= Required tasks =
(a) Using the mailing-list post, explain in one to three sentences why the author supports Wikipedia switching to a Creative Commons license.
(b) Answer these questions from the mailing-list post:
(i) Which organization featured the author's photograph on the cover of its book?
(ii) On which page of that book does the credit for the cover photograph appear?
(iii) Where does the author place the pictures taken during travels?
(c) Repeat word for word the passage of the mailing-list post starting at "Will this lead" and ending at "by non-portable licenses.".

= Extract provided =
[Foundation-l] I'm a creative commoner!!!

Domas Mituzas midom.lists at gmail.com
Sun Mar 29 15:34:18 UTC 2009

Originally I wrote it somewhere on a blog ( http://dammit.lt/2009/03/28/im-a-creative-commoner/ 
  ), so this is a bit long copy-paste into an email:
Lately Creative Commons is becoming very dominant topic in my life.  
First of all, I see all the people in free culture world holding their  
breath and waiting for Wikipedia switch to CC license. I’m waiting for  
that too - and personally I really endorse it. Though usually people  
do not really notice licenses on web content, they really do once they  
see something they really want to reuse. Wikipedia ends up being  
isolated island, if it doesn’t go after sharing and exchanging  
information with other projects.

It takes time to understand one is ‘creative commoner’. I do have a t- 
shirt with such caption, but it is much more comfortable once you  
start feeling real power of use and reuse of information. Few anecdotes…

 > Dear Mr. Mituzas,

 > Thank you for making your photographs available under a
 > Creative Commons license. I am writing to inform you that
 > the American Society of Civil Engineers has featured a
 > silhouette of “Up we go” on the cover of its new book,
 > “Constructability Concepts and Practice.”
 > https://www.asce.org/bookstore/book.cfm?book=7742

 > Per the terms of the license, the following credit appears
 > on page ii of the book: “Front cover photograph by Domas
 > Mituzas used under a Creative Commons license.
 > http://creativecommons.org/licenses/by/2.0/.”

 > I will be happy to send a copy of the book to you if you
 > will provide me your mailing address.

I got this email back in summer, 2007. Did I just steal a job from  
professional photographer? Or would they just leave blank book cover?  
Will this lead to a better bridge in future? Did I join a civil cause?  
All I know now, is that I’m book cover photographer, albeit quite  
cheap one. Also, by using CC license I simply used lingua-franca of  
world I’m in - and now my content can evolve into shapes that I  
couldn’t expect, and that would be limited by non-portable licenses.

Other anecdote is way more internal. I have cheap point-and-shoot  
camera (same one to shoot book cover pictures :) that I use during my  
travels. It fits well into my jeans pocket, it doesn’t provide me any  
self esteem in professional photography. Still, I get to places, I  
take pictures, I place them on my flickr photostream, and I license  
them under creative commons. And fascinating things happen - my  
pictures appear on top of Wikipedia articles (like http://en.wikipedia.org/wiki/List_of_largest_buildings_in_the_world 
  ), without any intervention of mine. People just use it, I can sit  
back, relax, and see how the contribution widens.

Of course, there other different stories. My colleague (and manager)

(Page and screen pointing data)
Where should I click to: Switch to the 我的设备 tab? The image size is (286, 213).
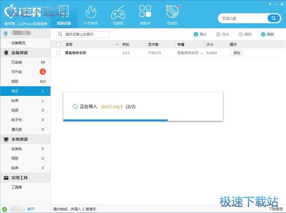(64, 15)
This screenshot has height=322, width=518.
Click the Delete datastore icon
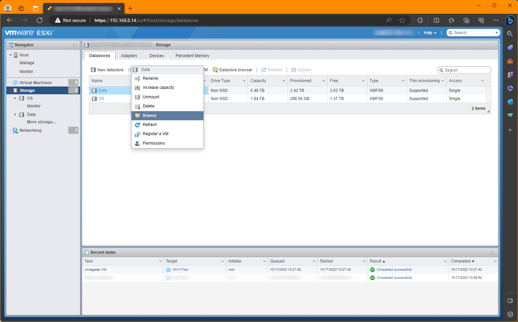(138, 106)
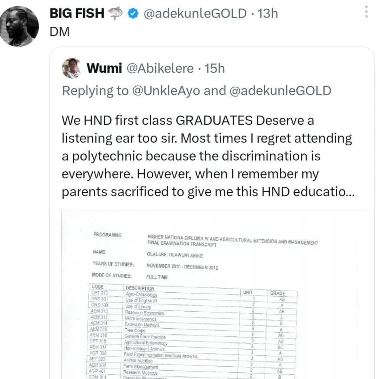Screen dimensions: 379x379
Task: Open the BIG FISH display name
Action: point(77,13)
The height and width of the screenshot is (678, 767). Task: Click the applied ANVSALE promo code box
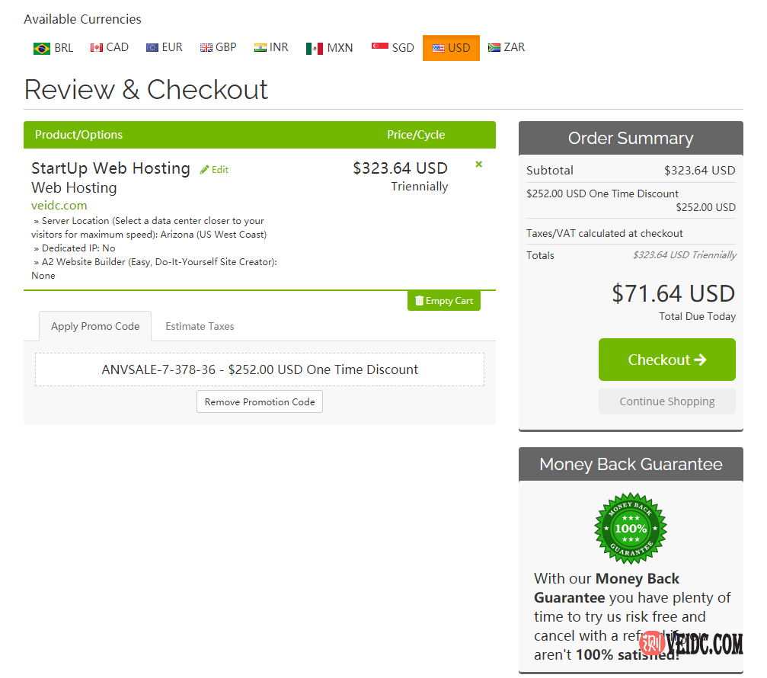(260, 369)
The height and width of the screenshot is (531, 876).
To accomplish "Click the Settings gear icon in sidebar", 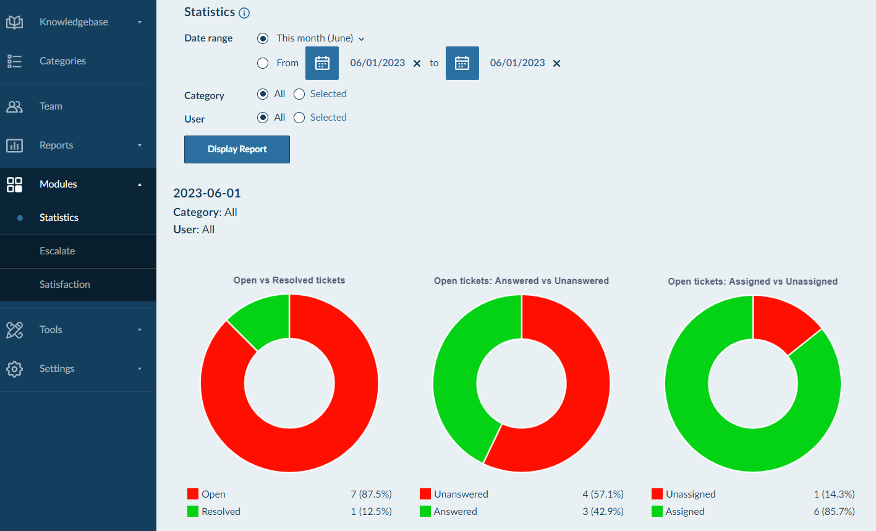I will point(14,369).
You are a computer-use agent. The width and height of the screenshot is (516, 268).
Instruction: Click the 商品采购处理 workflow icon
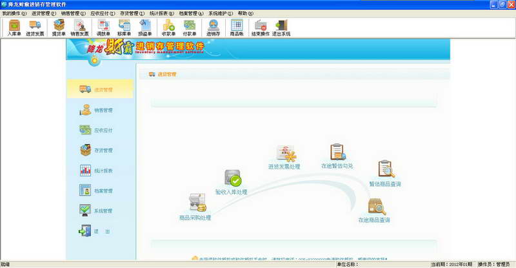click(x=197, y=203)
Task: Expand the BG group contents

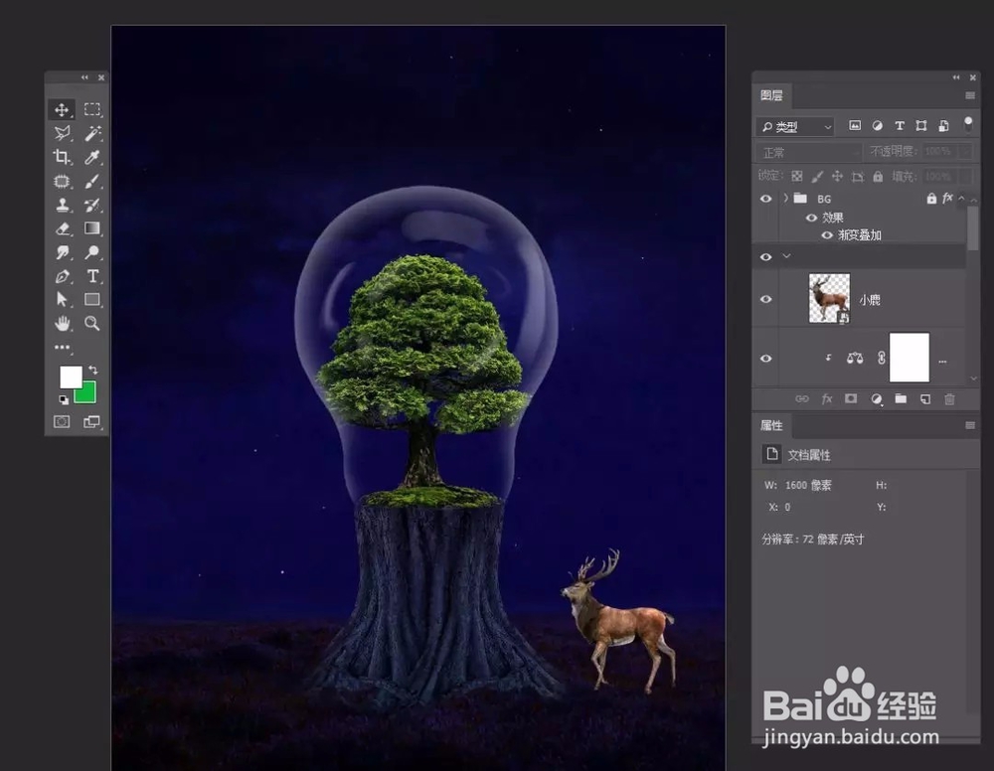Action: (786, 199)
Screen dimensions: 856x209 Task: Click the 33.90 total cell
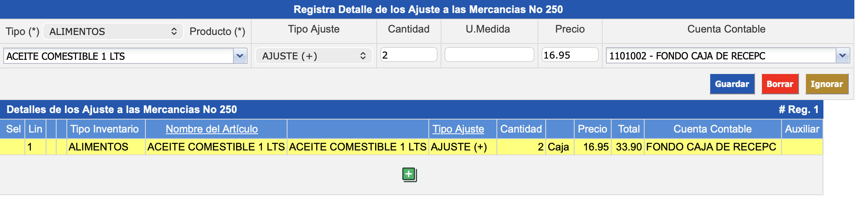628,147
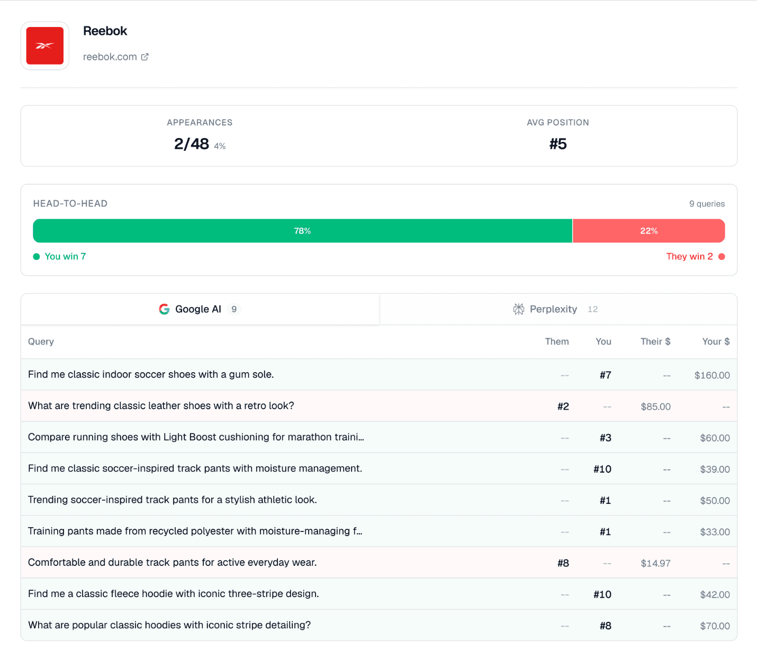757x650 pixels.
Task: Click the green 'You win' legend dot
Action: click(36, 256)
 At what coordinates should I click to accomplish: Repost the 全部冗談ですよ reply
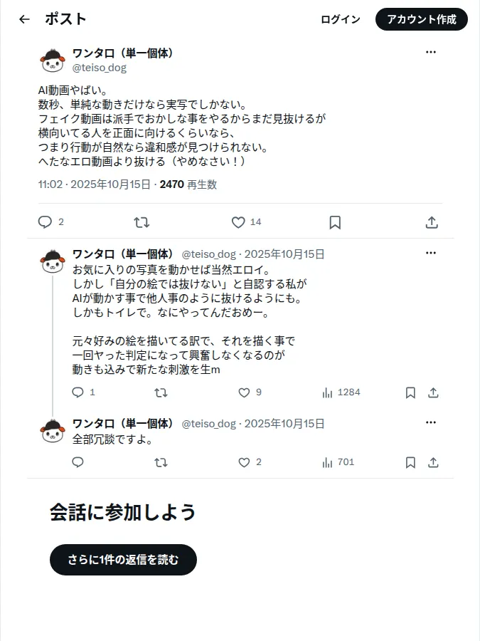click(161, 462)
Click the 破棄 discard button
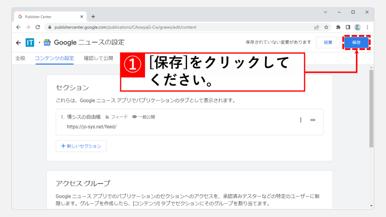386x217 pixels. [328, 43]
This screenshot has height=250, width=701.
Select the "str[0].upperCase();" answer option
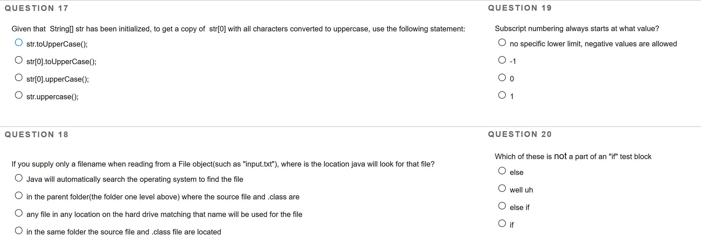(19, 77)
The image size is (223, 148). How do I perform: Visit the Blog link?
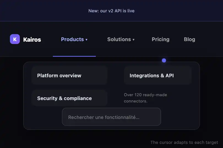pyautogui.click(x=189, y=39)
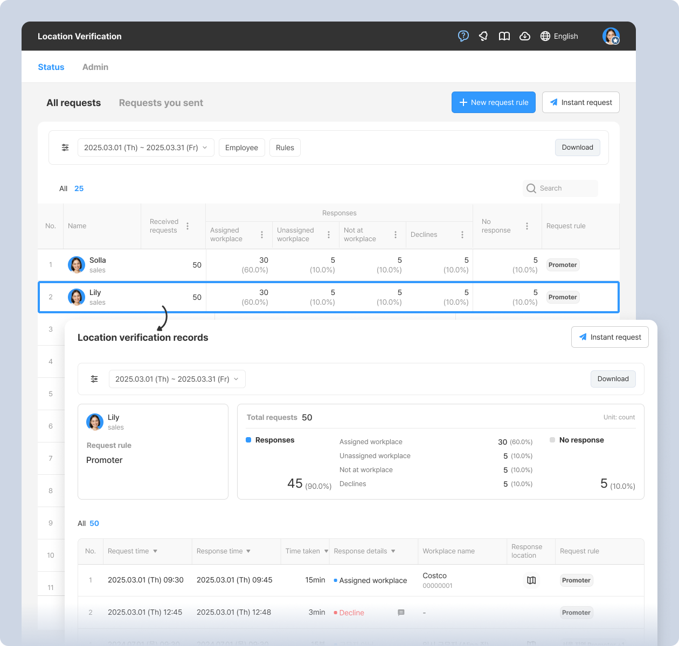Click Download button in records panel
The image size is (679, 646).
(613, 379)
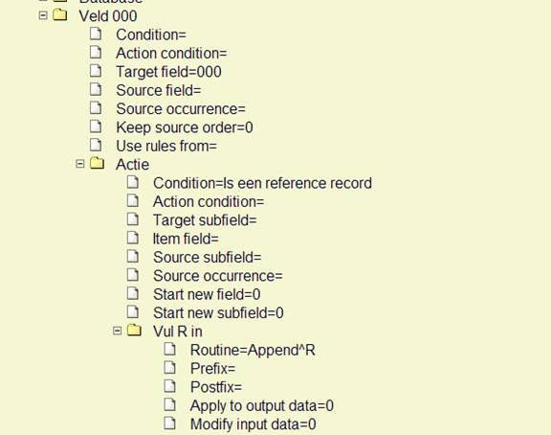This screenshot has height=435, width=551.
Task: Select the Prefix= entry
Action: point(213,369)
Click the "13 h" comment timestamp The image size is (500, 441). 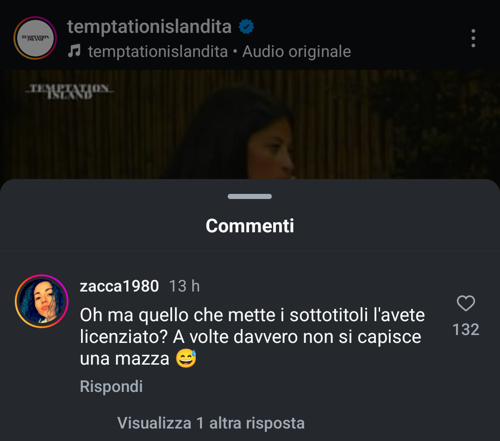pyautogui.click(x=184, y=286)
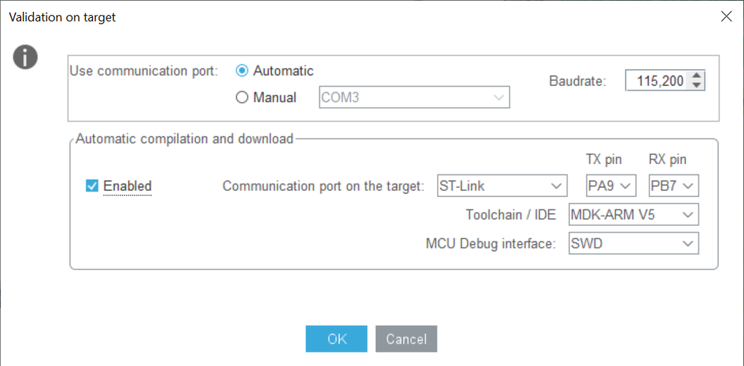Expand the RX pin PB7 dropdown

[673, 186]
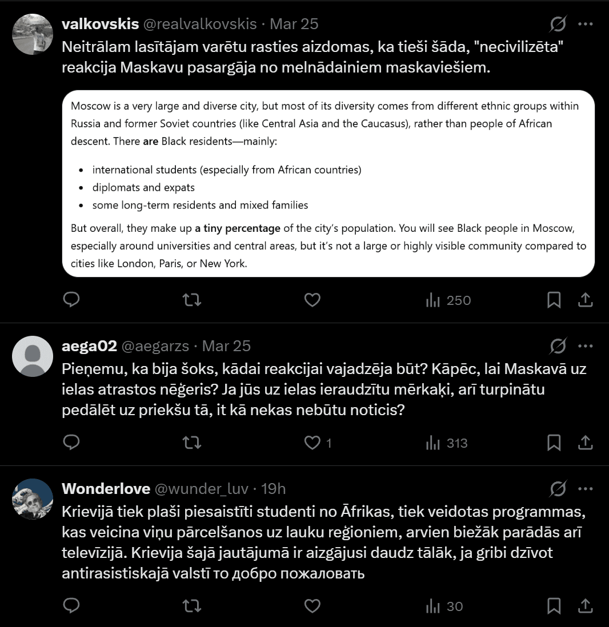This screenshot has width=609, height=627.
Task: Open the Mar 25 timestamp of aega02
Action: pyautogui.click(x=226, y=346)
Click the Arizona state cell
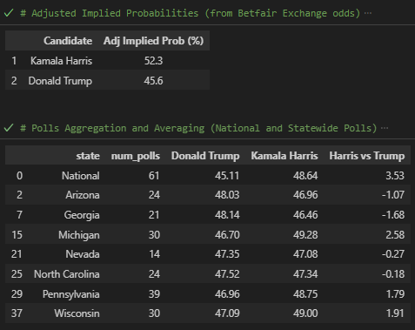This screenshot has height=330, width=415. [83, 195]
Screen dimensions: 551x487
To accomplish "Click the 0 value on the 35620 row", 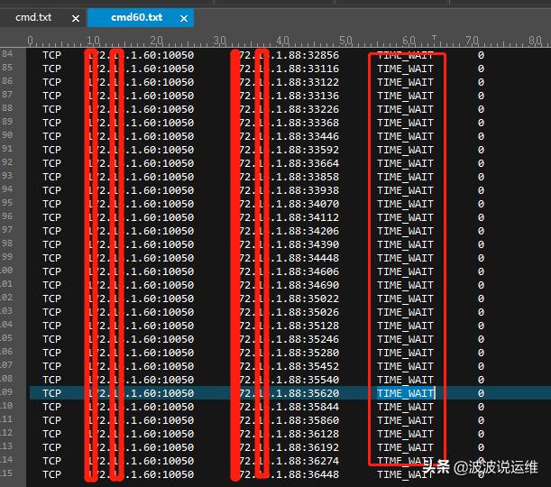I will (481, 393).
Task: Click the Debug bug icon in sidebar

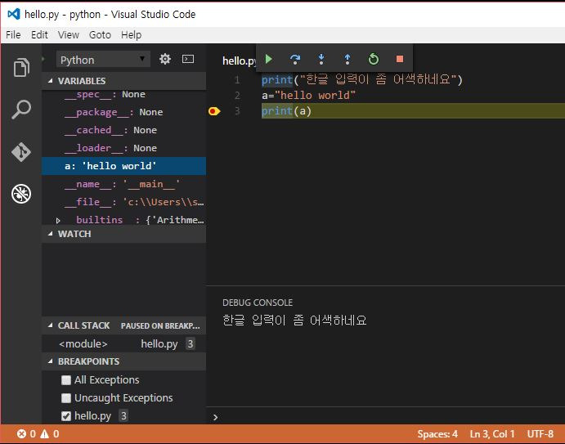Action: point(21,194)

= Answers for the exercise =
(a) People rarely notice licenses on web content, but they do once they find something they want to reuse. If Wikipedia does not move toward sharing and exchanging information with other projects, it ends up an isolated island.

(b)
(i) The American Society of Civil Engineers
(ii) Page ii
(iii) On the author's flickr photostream

(c)
Will this lead to a better bridge in future? Did I join a civil cause?  
All I know now, is that I’m book cover photographer, albeit quite  
cheap one. Also, by using CC license I simply used lingua-franca of  
world I’m in - and now my content can evolve into shapes that I  
couldn’t expect, and that would be limited by non-portable licenses.